When we first got here we rented for a year. It was set up by the realtor we were working with trying to find a house to buy. We signed an annual lease for about 17,000 pesos I believe.

So after reading your post I went to Century 21 Guadelajara and Century 21 Guanajuato. Both have many houses under 'houses for lease' for less than we paid.

I'll also throw out this bizarre idea. 30+ years ago a spent a couple years working for the old Eastern Airlines. There was - and still is - a monthly soft covered book - perhaps and inch thick where airline employees (captains, stewardesses etc) list properties they have available all around the world. I guess they figure that a airline pilot is less likely to trash a nice property. This service goes back to the 60's. You can get some really good deals. We have taken at least 5 or 6 vacations to hawaii over the years. You are supposed to be an airline employee - but you can always say - "I was an airline employee' OR ''my parents are airline employees'. Anyway the publication is called ASU Travel Guide. It costs $30 USD per year. Might be worth a look.


----------



## sparks (Jun 17, 2007)

I would forget the Internet and rent a motel while you look around. Neighborhood can be all important and house condition is better checked in person


----------



## circle110 (Jul 20, 2009)

In Guanajuato capital there is a publication called "El Chopper" that lists rentals available and that is where you'll find your best and least expensive listings. Unfortunately they don't have an online version so you have to wait until you are there in Guanajuato to get a paper copy.

Also, see the links below:
https://www.vivanuncios.com.mx/s-renta-inmuebles/guanajuato-gto/v1c1098l10334p1
Renta guanajuato capital - Trovit


I mentioned these rental websites in another post and got shot down by folks saying that internet ads are aimed for high end rentals. That may have been true 10 years ago but it is much less the case nowadays. These listings show rentals for as low as $100 a month and I just can't call that high end! Most of the listings are in the $400-$500 range although there are some high end ones too ($1200). As a matter of fact, several of the ads we found in the paper we also found on vivanuncios.com.
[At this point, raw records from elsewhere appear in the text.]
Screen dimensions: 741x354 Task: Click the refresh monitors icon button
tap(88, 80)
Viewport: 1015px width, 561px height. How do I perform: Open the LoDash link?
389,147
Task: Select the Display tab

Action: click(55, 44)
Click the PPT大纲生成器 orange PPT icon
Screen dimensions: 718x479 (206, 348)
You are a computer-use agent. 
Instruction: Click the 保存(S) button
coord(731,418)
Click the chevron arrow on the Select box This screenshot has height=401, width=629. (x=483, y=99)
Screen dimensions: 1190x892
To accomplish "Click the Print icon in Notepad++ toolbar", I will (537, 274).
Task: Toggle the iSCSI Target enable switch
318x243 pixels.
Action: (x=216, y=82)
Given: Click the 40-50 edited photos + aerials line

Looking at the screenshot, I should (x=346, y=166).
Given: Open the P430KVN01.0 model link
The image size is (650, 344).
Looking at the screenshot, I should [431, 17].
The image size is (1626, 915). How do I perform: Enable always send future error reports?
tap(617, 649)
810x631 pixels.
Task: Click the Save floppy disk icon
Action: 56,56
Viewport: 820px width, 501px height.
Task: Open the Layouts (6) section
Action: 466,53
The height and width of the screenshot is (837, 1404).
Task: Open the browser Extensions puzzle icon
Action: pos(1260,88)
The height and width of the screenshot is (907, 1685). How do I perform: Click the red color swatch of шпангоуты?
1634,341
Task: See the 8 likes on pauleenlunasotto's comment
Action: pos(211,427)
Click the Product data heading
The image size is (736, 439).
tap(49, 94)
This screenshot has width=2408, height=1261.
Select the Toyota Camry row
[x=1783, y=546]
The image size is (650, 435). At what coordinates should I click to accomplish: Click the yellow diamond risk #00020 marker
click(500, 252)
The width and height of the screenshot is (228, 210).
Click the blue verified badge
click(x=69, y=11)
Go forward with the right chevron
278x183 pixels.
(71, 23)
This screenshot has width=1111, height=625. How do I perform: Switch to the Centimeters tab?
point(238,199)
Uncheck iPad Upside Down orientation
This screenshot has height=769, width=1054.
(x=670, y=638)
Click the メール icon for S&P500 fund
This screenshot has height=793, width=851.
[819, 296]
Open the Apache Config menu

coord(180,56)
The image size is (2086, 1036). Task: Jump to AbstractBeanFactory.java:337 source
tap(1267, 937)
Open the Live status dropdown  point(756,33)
Again, boots on the ground with "El Chopper" in hand is always best for finding rentals but looking at web ads can give you a fairly decent idea without actually being there. 

To give you an idea: We rented a very nice 3 bedroom house in an excellent neighborhood (but not right in the centro) for ~$425 a month. It was unfurnished so of course expect to pay a little more for furnished, but it doesn't sound like you need 3 bedrooms either.


----------



## Stare Decisis (Jan 29, 2017)

Maybe it's because I'm a millennial (and don't have feet on the ground in Mexico yet to look at apartments myself), but I prefer internet searching. 

I've mostly been looking at listings on segundamano.mx, and there's no shortage of ads for rentals in Mexico City or the other parts of central Mexico I'm interested in. Prices are much, much lower here than on AirBnb, but I'm sure you could find something even lower through word of mouth. 

I've seen listings for both furnished and unfurnished places, though it seems to skew towards longer-term rentals (minimum 1 year lease). I really like all the filter options. 

The site is in Spanish, FYI.


----------



## John Frusciante (Jan 3, 2017)

Stare Decisis said:


> Maybe it's because I'm a millennial (and don't have feet on the ground in Mexico yet to look at apartments myself), but I prefer internet searching.
> 
> I've mostly been looking at listings on segundamano.mx, and there's no shortage of ads for rentals in Mexico City or the other parts of central Mexico I'm interested in. Prices are much, much lower here than on AirBnb, but I'm sure you could find something even lower through word of mouth.
> 
> ...


Do you call them? Or just email them? If you email them, what's the response rate?


----------



## Stare Decisis (Jan 29, 2017)

John Frusciante said:


> Do you call them? Or just email them? If you email them, what's the response rate?


Sorry, I haven't gotten that far, yet. Just browsing at this point. It was recommended on a blog post I read about moving to Mexico City - but I can't find that link, anymore (it was a few years ago). 

I found a different blog post saying their response rate is low, but I can't link to it as I'm not at 5 posts, yet. 

So, maybe not useful for actually securing housing, but useful for gaining insight into the rental market.


----------